Nous sommes d’avis que ces lacunes devraient être corrigées et que la taxonomie ne devrait être appliquée qu’en tant qu’outil de transparence. Cependant, la taxonomie devient progressivement une nouvelle norme pour les politiques de l’UE, grâce à sa mise en œuvre progressive par la Commission Européenne. Nous ressentons le besoin d’engager un large débat sur son application en dehors du champ d’application initial. Certaines implications découlent de l’évolution actuelle de la situation.
- Nous reconnaissons pleinement la nécessité de cesser de financer des activités nuisibles à l’environnement conformément au principe « ne pas nuire » (DNSH) du pacte vert pour l’Europe et au principe « ne pas nuire de manière significative » du règlement taxonomie. Toutefois, il est essentiel d’avoir une discussion appropriée sur les limites de l’utilisation des critères taxonomique comme système de référence pour le financement public. Le financement du secteur public diffère à bien des égards du financement privé. La taxonomie n’a pas été élaborée en vue de devenir la seule norme de financement, ni la norme législative.
- Il y a une incohérence dans la façon dont la Commission comprend et applique les critères « ne pas causer de dommage significatif » et, dans certains cas, « contribution substantielle » se transforme en « seuil obligatoire », ce qui élimine indûment certains investissements ayant des incidences positives sur l’environnement.
- Il est largement reconnu que la taxonomie n’est pas un outil complet pour la transition et qu’elle ne peut pas servir d’indicateur pour la transition énergétique. La transition, du point de vue d’un État Membre, est une question d’interdépendances complexes entre l’économie et les politiques publiques dans une période et un contexte spécifiques, et des voies particulières vers la décarbonation.

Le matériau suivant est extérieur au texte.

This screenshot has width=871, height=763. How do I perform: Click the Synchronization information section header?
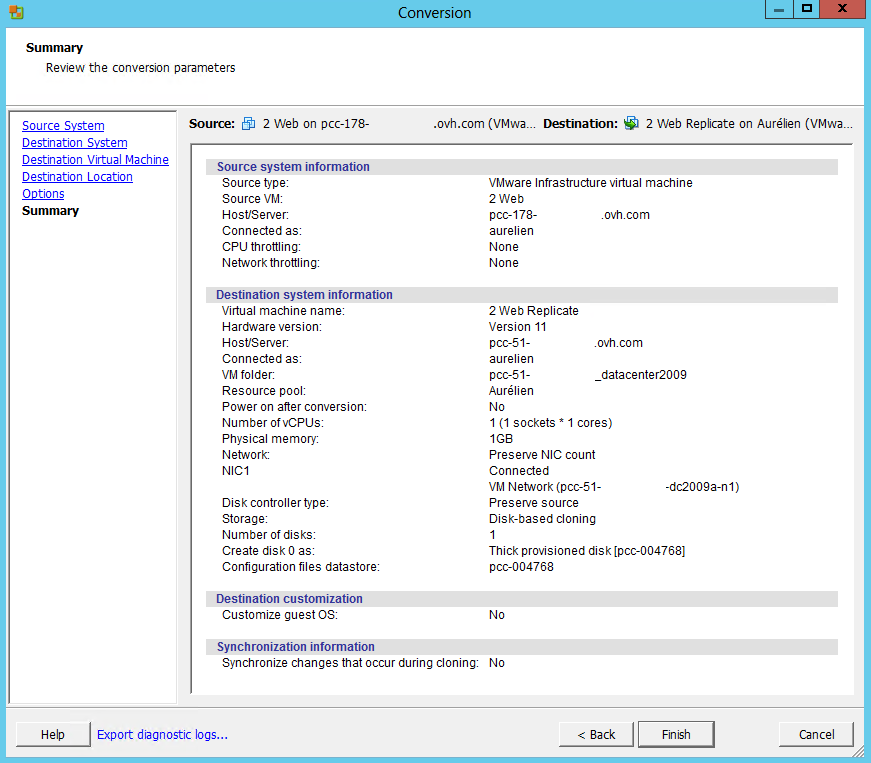tap(295, 647)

- Des investissements transitoires sont nécessaires pour atteindre les objectifs ambitieux en matière d’atténuation climatique. Les approches individuelles adoptées par les États membres devraient être expliquées et comprises, mais ces approches individuelles ne peuvent être mises en œuvre sans une réelle neutralité technologique et une réelle souveraineté sur le bouquet énergétique. Les parcours de transition sont et seront différents selon les États Membres. Nous respectons pleinement nos obligations environnementales, mais nous ne serons pas en mesure de les respecter sans investissements transitoires privés et publics.

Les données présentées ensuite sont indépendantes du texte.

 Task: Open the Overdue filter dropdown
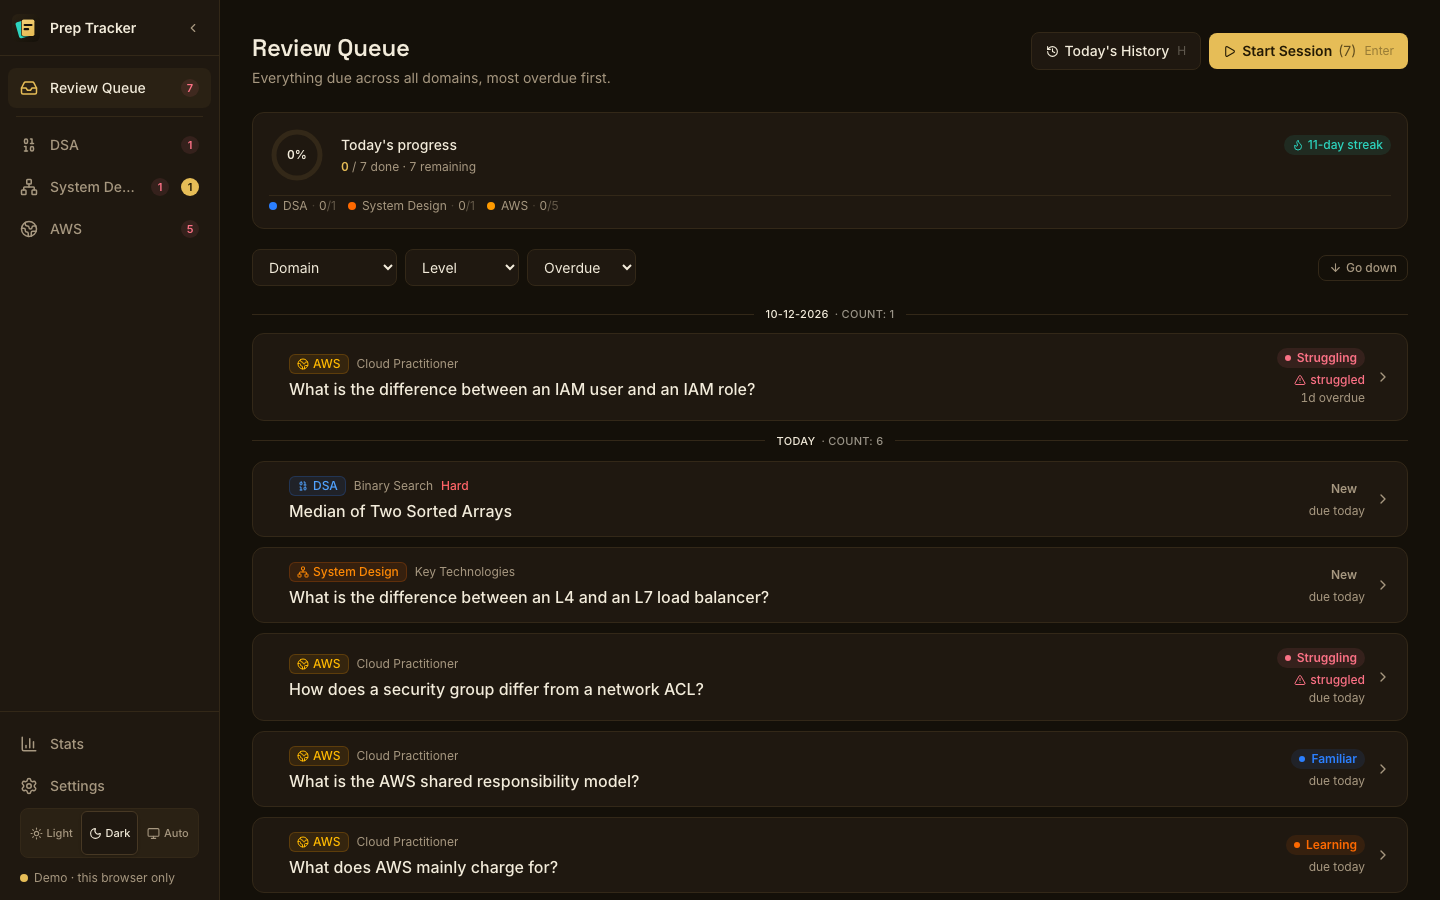click(x=581, y=268)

Nous demandons à la Commission Européenne et aux États Membres:
- d’examiner, au niveau des experts appropriés ainsi que dans les forums politiques, les limites de la taxonomie et de ses critères, notamment le « ne pas causer de dommage significatif » en tant que système de référence pour le financement de l’UE;
- de reconnaître que la transition ne peut être réalisée avec une approche unique et que la taxonomie doit être un outil flexible pour toutes les voies de transition;
- d’évaluer les conséquences de l’application pratique de la taxonomie, qui sont déjà plus larges que prévu à l’origine;
- de veiller à ce que les critères de la taxonomie soient fondés sur la science, technologiquement neutres, mais aussi réalistes compte tenu de l’état de la technique dans différents secteurs et États membres.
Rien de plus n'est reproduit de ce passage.